The Graph Data Science Library provides two types of similarity algorithms or functions:

Neighborhood Similarity Algorithms

Two vertices are neighbors of one another if they are directly connected by an edge. The neighborhood of a vertex is its set of neighbors.

Neighborhood similarity algorithms measure the degree to which the neighborhoods of vertices contain the same or similar members. If two vertices have exactly the same neighbors, then they have perfect neighborhood similarity.

The TigerGraph Graph Data Science Library provides the following neighborhood similarity algorithms:

Cosine Similarity of Neighborhoods
- Cosine Similarity of Neighborhoods (All Pairs, Batch)
- Cosine Similarity of Neighborhoods (Single-Source)
Jaccard Similarity of Neighborhoods
- Jaccard Similarity of Neighborhoods (All Pairs, Batch)
- Jaccard Similarity of Neighborhoods (Single Source)

Vector Similarity Functions

The TigerGraph Graph Data Science Library also provides vector similarity functions.
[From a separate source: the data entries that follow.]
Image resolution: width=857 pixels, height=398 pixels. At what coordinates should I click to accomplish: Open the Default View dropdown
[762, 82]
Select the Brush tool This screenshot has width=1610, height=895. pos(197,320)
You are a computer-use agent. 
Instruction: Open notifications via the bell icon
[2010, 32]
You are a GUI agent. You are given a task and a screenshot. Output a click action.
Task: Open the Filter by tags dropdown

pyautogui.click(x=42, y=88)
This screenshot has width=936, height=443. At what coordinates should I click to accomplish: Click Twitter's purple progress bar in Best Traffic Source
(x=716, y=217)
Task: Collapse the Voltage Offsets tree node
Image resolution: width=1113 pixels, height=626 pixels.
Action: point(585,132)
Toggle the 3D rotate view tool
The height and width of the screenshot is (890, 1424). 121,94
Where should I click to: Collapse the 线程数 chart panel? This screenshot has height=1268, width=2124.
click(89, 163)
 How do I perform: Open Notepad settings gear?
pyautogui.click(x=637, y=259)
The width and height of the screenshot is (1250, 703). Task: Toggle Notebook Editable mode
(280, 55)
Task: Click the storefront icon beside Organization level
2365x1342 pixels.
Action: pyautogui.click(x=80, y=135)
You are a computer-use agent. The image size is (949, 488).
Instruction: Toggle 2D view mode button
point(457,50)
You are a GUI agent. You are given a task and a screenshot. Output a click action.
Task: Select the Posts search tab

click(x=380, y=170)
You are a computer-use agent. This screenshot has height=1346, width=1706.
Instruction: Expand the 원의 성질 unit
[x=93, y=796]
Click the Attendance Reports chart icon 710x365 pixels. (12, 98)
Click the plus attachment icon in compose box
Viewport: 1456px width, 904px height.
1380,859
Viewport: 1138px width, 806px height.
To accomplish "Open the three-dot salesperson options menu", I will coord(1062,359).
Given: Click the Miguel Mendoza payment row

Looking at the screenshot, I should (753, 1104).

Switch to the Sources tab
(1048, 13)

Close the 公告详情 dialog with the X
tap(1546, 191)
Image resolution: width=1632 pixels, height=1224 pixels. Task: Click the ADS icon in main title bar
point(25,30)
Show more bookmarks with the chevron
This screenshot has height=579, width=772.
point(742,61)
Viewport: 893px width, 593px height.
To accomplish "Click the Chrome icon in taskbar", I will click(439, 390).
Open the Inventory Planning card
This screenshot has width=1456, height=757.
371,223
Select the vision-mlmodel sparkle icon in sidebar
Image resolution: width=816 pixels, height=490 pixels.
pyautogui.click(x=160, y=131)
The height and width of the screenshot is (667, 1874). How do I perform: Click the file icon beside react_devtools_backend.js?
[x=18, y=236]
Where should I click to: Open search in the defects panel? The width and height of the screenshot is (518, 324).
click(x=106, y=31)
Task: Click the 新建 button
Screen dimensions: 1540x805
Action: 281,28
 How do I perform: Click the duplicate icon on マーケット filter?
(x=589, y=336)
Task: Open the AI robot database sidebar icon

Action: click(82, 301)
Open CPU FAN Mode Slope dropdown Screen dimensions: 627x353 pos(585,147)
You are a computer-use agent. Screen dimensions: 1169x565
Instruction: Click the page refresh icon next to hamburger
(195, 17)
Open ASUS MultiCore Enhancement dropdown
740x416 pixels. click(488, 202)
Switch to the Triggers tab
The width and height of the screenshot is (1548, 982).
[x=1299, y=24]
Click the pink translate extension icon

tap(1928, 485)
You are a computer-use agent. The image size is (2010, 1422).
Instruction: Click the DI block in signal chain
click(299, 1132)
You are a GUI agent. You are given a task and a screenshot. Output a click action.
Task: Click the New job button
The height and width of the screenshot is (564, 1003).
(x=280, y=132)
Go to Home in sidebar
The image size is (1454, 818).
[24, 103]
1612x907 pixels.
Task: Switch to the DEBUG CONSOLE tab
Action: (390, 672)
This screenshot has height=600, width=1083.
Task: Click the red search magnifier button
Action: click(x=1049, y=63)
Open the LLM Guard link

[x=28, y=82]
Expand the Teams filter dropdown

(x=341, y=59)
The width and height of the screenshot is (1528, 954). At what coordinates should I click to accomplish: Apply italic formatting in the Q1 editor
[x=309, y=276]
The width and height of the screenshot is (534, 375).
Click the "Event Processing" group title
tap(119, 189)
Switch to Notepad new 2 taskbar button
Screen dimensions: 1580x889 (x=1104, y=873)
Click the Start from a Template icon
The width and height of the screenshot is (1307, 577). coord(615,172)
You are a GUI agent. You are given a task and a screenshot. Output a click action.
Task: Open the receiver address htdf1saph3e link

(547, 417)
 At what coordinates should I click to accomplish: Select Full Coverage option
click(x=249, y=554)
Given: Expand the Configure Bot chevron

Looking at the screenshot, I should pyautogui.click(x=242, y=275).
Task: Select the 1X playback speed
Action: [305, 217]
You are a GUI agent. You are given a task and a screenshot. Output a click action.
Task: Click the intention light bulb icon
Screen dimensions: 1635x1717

The vectors can be either LIST-type attributes or in-query ListAccum accumulators.

The functions are implemented as options of one master function, tg_similarity_accum(VectorA, VectorB, function_specifier_string).

Because they are functions, they are documented in the GSQL Reference Manual section on Vector Functions.

Technically, these are functions, not algorithms. Whereas a GSQL algorithm IS a query, a function can be used someplace within a query, to compute a value.
These vector functions look only at lists or sets of values. They do not look at vertices or edges.
These vector functions are currently implemented as pre-installed user-defined functions (UDFs) within the Graph Data Science Library. It is not necessary to install any particular algorithm in order to use these functions.